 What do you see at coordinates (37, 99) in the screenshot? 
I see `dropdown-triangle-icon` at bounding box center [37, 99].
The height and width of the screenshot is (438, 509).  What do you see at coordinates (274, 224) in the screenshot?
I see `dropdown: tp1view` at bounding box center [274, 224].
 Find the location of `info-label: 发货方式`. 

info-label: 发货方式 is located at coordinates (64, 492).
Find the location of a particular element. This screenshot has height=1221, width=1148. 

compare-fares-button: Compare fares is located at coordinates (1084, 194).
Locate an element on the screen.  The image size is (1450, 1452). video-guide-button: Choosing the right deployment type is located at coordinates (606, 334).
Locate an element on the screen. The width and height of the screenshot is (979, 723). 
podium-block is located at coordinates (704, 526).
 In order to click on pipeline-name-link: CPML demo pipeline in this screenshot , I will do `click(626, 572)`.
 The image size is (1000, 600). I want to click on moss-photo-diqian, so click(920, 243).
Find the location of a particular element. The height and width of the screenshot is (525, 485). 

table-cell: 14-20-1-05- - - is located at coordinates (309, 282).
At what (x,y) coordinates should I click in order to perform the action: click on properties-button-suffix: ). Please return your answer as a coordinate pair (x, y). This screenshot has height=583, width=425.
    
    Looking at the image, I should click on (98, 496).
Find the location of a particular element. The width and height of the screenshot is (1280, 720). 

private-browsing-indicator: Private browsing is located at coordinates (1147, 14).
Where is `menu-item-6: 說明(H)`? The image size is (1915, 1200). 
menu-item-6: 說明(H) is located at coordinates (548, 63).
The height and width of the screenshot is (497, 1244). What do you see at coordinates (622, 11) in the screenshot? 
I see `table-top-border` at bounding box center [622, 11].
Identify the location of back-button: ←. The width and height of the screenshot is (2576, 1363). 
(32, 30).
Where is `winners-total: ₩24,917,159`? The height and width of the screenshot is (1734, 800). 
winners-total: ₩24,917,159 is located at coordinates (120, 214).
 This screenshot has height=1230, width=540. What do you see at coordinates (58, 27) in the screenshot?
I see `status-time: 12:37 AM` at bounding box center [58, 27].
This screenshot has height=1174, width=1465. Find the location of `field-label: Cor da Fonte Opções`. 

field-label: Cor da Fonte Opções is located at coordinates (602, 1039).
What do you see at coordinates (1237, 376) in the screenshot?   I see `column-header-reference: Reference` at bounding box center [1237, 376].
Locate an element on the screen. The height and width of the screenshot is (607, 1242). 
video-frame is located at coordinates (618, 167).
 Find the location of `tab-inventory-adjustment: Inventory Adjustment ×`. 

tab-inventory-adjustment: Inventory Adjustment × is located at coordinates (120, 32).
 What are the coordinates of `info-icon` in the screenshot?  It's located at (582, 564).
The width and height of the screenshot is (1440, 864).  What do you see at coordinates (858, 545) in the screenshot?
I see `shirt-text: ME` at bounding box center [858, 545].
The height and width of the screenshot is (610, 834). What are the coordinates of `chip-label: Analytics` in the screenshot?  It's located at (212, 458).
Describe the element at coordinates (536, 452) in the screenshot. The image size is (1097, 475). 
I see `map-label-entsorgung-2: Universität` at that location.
* * * * * * *
Copy out all of the records above with no changes.

 What do you see at coordinates (37, 99) in the screenshot? 
I see `dropdown-triangle-icon` at bounding box center [37, 99].
The height and width of the screenshot is (438, 509).  What do you see at coordinates (274, 224) in the screenshot?
I see `dropdown: tp1view` at bounding box center [274, 224].
 Find the location of `info-label: 发货方式`. 

info-label: 发货方式 is located at coordinates (64, 492).
Find the location of a particular element. This screenshot has height=1221, width=1148. 

compare-fares-button: Compare fares is located at coordinates (1084, 194).
Locate an element on the screen.  The image size is (1450, 1452). video-guide-button: Choosing the right deployment type is located at coordinates (606, 334).
Locate an element on the screen. The width and height of the screenshot is (979, 723). 
podium-block is located at coordinates (704, 526).
 In order to click on pipeline-name-link: CPML demo pipeline in this screenshot , I will do `click(626, 572)`.
 The image size is (1000, 600). I want to click on moss-photo-diqian, so click(920, 243).
Find the location of a particular element. The height and width of the screenshot is (525, 485). 

table-cell: 14-20-1-05- - - is located at coordinates (309, 282).
At what (x,y) coordinates should I click in order to perform the action: click on properties-button-suffix: ). Please return your answer as a coordinate pair (x, y). This screenshot has height=583, width=425.
    
    Looking at the image, I should click on (98, 496).
Find the location of a particular element. The width and height of the screenshot is (1280, 720). 

private-browsing-indicator: Private browsing is located at coordinates (1147, 14).
Where is `menu-item-6: 說明(H)`? The image size is (1915, 1200). 
menu-item-6: 說明(H) is located at coordinates (548, 63).
The height and width of the screenshot is (497, 1244). What do you see at coordinates (622, 11) in the screenshot? 
I see `table-top-border` at bounding box center [622, 11].
Identify the location of back-button: ←. The width and height of the screenshot is (2576, 1363). 
(32, 30).
Where is `winners-total: ₩24,917,159`? The height and width of the screenshot is (1734, 800). 
winners-total: ₩24,917,159 is located at coordinates (120, 214).
 This screenshot has height=1230, width=540. What do you see at coordinates (58, 27) in the screenshot?
I see `status-time: 12:37 AM` at bounding box center [58, 27].
This screenshot has height=1174, width=1465. Find the location of `field-label: Cor da Fonte Opções`. 

field-label: Cor da Fonte Opções is located at coordinates (602, 1039).
What do you see at coordinates (1237, 376) in the screenshot?   I see `column-header-reference: Reference` at bounding box center [1237, 376].
Locate an element on the screen. The height and width of the screenshot is (607, 1242). 
video-frame is located at coordinates (618, 167).
 Find the location of `tab-inventory-adjustment: Inventory Adjustment ×`. 

tab-inventory-adjustment: Inventory Adjustment × is located at coordinates (120, 32).
 What are the coordinates of `info-icon` in the screenshot?  It's located at (582, 564).
The width and height of the screenshot is (1440, 864).  What do you see at coordinates (858, 545) in the screenshot?
I see `shirt-text: ME` at bounding box center [858, 545].
The height and width of the screenshot is (610, 834). What are the coordinates of `chip-label: Analytics` in the screenshot?  It's located at (212, 458).
Describe the element at coordinates (536, 452) in the screenshot. The image size is (1097, 475). 
I see `map-label-entsorgung-2: Universität` at that location.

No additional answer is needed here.